Json does not support Mapping and MutableMapping

Marco_Sulla · December 10, 2019, 6:07pm

I created a class that implements Mapping. Using json.dumps(mymap) I get

TypeError: Object of type ‘MyMap’ is not JSON serializable

I can do json.dumps(dict(mymap)), but it’s more slow. I can do json.dumps(mymap._dict), but it’s not elegant. So I think I’ll implement a MyMap.jsonload.

Anyway, is this behaviour normal? Why json module can’t serialize Mapping classes by default?

aeros · December 11, 2019, 6:51am

Yes, I believe this behavioral is normal. Only Python dicts can be directly translated to JSON objects in the json module, see the table in json.JSONDecoder(). I’m not sure if there are any technical limitations/reasons as to why Mapping and MutableMapping wouldn’t be supported though.

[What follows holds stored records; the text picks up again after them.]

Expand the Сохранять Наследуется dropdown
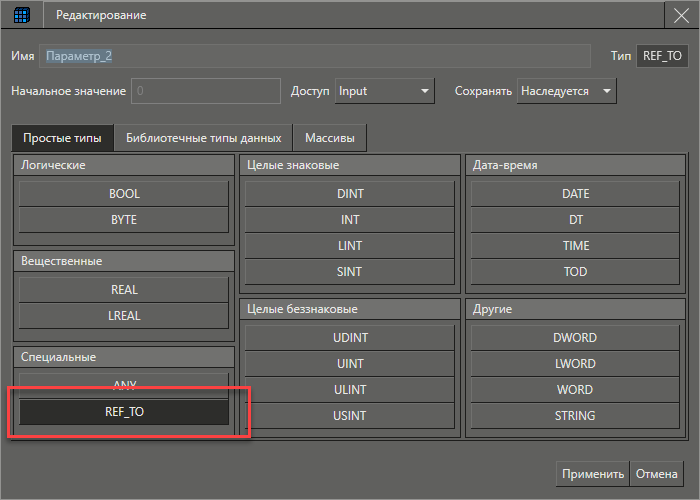 tap(566, 91)
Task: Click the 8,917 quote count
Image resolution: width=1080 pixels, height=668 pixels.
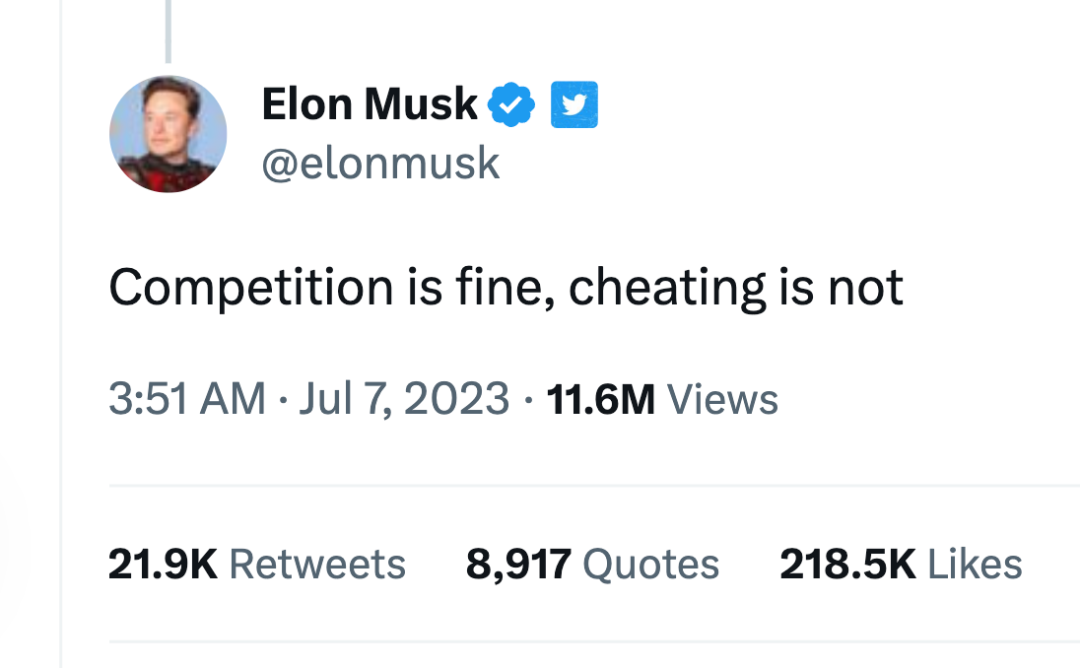Action: 518,564
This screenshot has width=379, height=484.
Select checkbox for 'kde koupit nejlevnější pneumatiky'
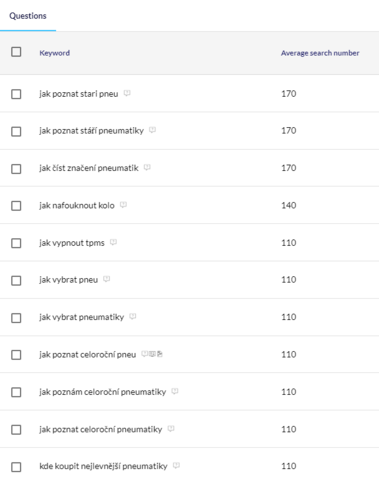(x=16, y=467)
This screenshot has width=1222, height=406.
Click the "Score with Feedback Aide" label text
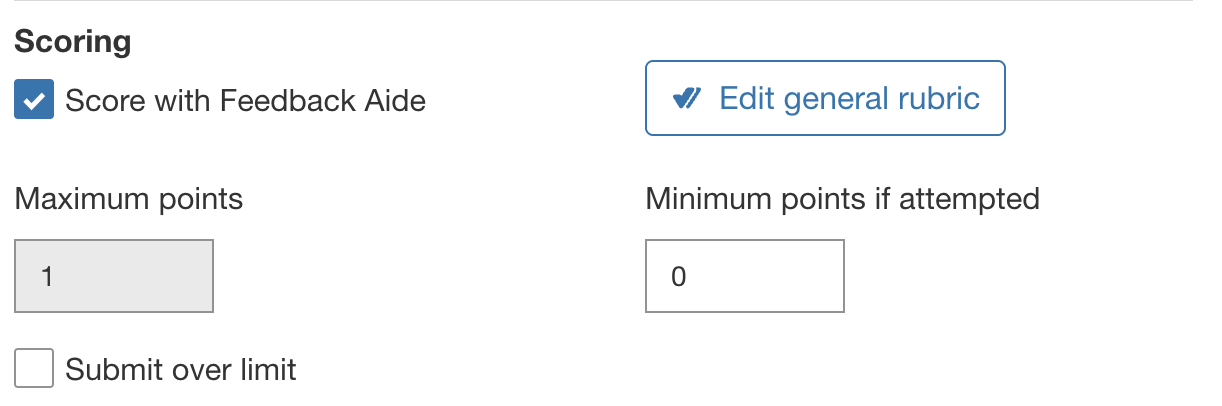pyautogui.click(x=245, y=101)
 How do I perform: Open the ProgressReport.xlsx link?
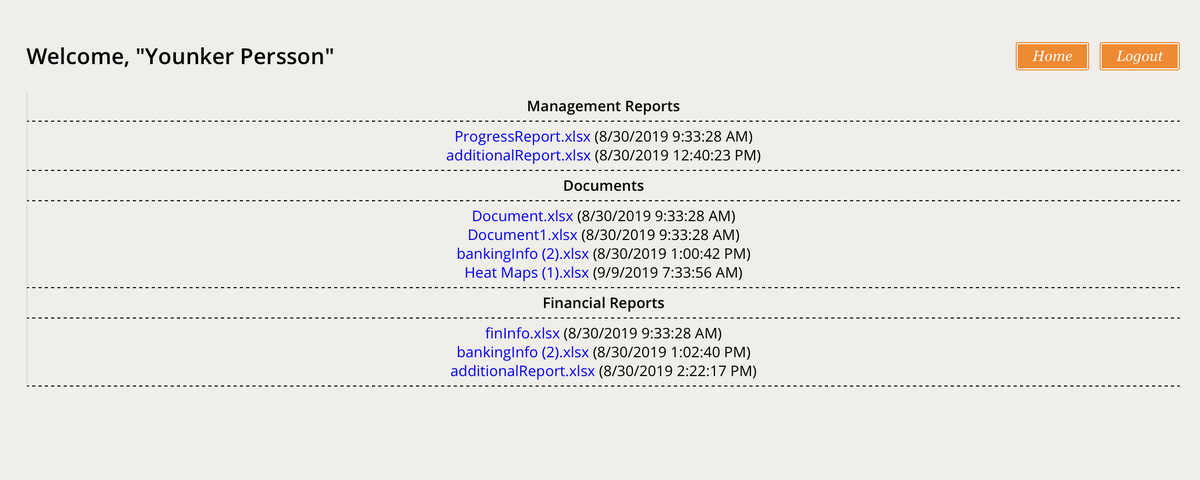coord(522,136)
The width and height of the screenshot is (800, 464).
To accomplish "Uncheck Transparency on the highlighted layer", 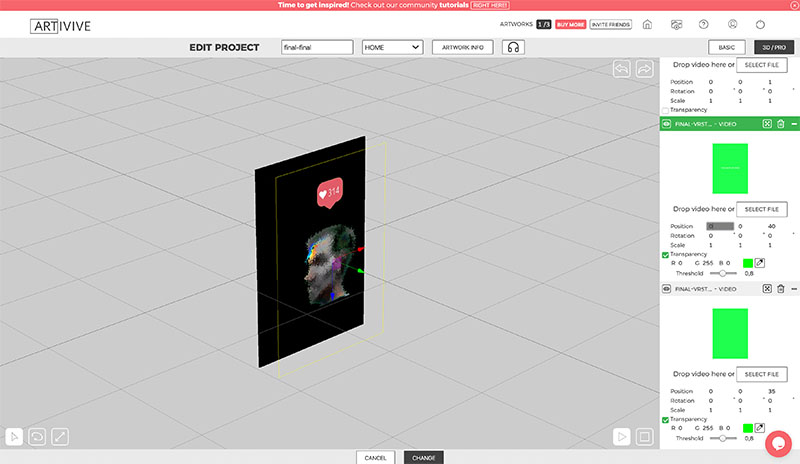I will pyautogui.click(x=666, y=254).
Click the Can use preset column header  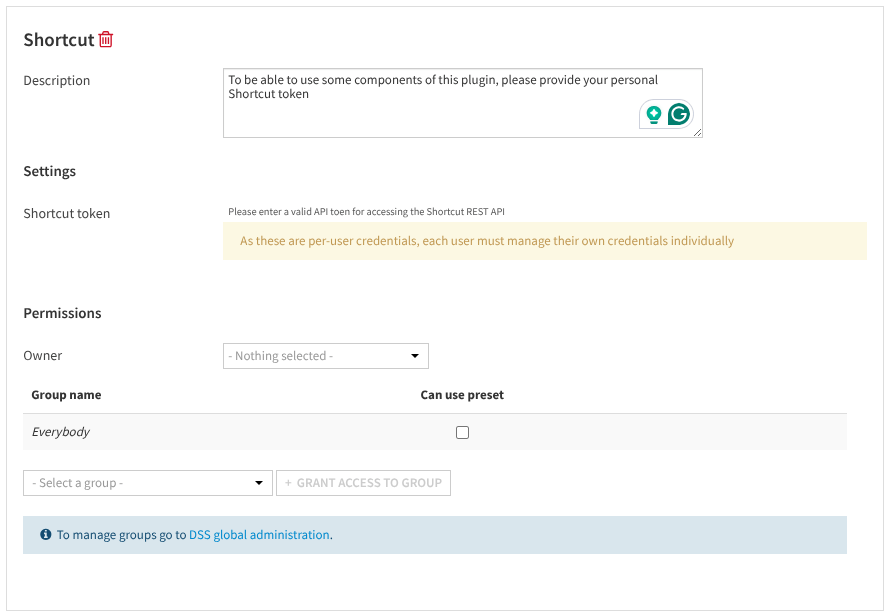[462, 395]
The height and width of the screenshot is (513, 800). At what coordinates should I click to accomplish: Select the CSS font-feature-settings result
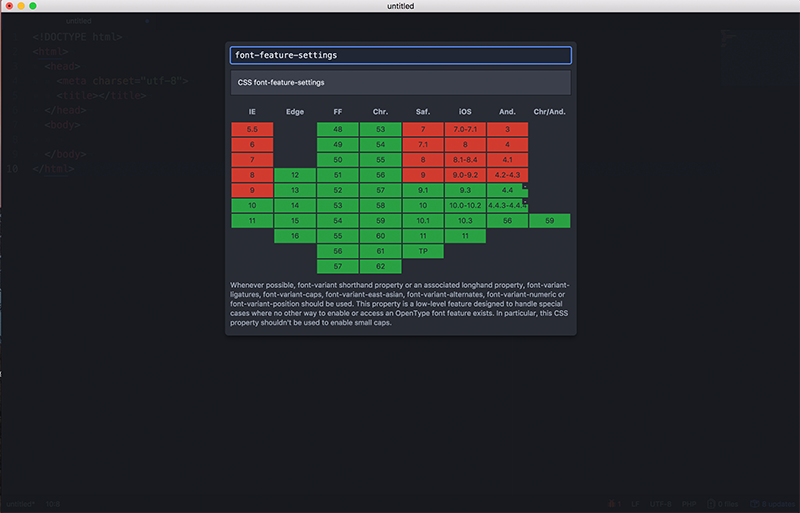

This might be worth opening an issue on bugs.python.org (check for duplicates first though). If you do, be sure to add the currently active core developers that are maintainers for the module to the nosy list, “rhettinger” and “ezio.melotti”.

methane · December 11, 2019, 8:55am

Do not care about it. Iterating a Mappign is terribly slow compared to iterating dict anyway.

This is the best way when you care about performance.
Or you can have some public method (e.g. as_dict()) which returns self._dict.copy().

Using ABC instead of actual type is not easy as people think.

1. Since ABC is abstract, subclass, subclass relation is more complicated.

If json.dumps supports Mapping, why not support Sequence?
Then, strings are sequence. What a subtype of the string should be serialized?

2. There is a default option

json.dumps has the default option to customize how use types are serialized.
If we serialize all classes which are subtype of Mapping or Sequence, user can not customize how to serialize them anymore.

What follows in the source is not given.